El presidente electo de Estados Unidos, Donald Trump, anunció la nominación de Chris Wright, ejecutivo petrolero y destacado donante republicano, como su próximo secretario de Energía. Wright, quien lidera la empresa Liberty Energy con sede en Denver, Colorado, se ha posicionado como un defensor de los combustibles fósiles y crítico de la transición hacia energías limpias.
En un comunicado, Trump señaló que la elección de Wright busca impulsar el “dominio energético” del país, mejorando las inversiones del sector privado para reducir la inflación, fortalecer el liderazgo de Estados Unidos en la carrera de inteligencia artificial frente a China y expandir su influencia diplomática. Wright también encabezará un nuevo Consejo Nacional de Energía, integrado por agencias gubernamentales relacionadas con la producción, distribución y regulación energética.
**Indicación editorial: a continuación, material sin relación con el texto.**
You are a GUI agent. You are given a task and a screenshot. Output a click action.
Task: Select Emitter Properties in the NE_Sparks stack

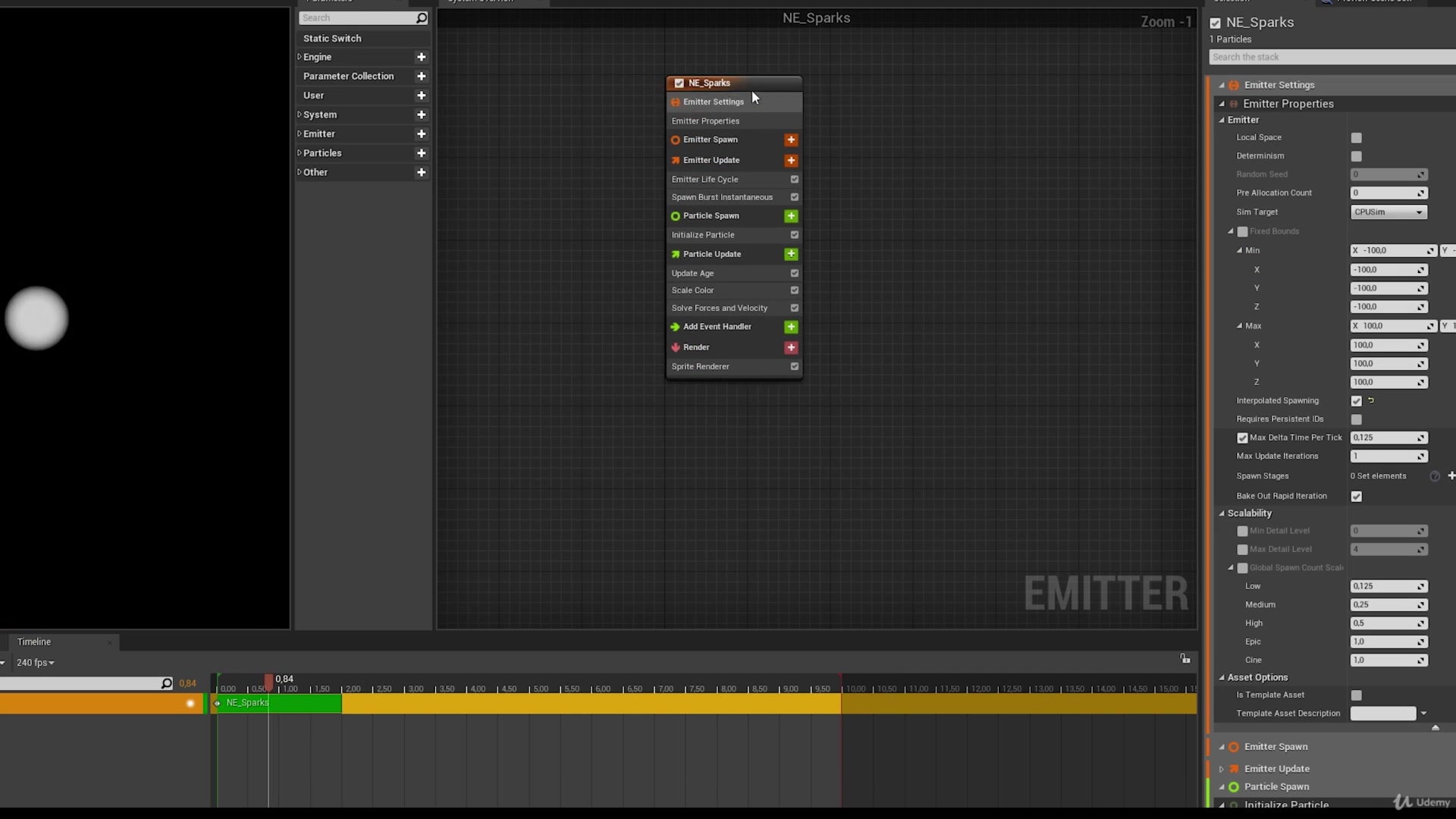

Wright, conocido por sus posturas escépticas sobre el cambio climático, ha defendido la importancia de los combustibles fósiles para la sociedad y cuestionado la viabilidad de un cambio hacia energías renovables. Sin embargo, su nominación deberá ser confirmada por el Senado, donde el Partido Republicano cuenta con la mayoría necesaria para su aprobación.
Desde su victoria en las elecciones del 5 de noviembre, Trump ha seleccionado a miembros de su gabinete que comparten un perfil común: lealtad a su visión política, presencia mediática y respaldo a medidas como las deportaciones masivas. Con Wright al frente del Departamento de Energía, la administración entrante promete dar prioridad al fortalecimiento de la industria petrolera y al desarrollo de tecnologías estratégicas para mantener su ventaja frente a competidores globales.
La nominación ha generado reacciones mixtas, especialmente en sectores ambientalistas que ven en Wright un obstáculo para la lucha contra el cambio climático. Sin embargo, el equipo de transición de Trump argumenta que el enfoque de Wright garantizará el crecimiento económico y la seguridad energética del país.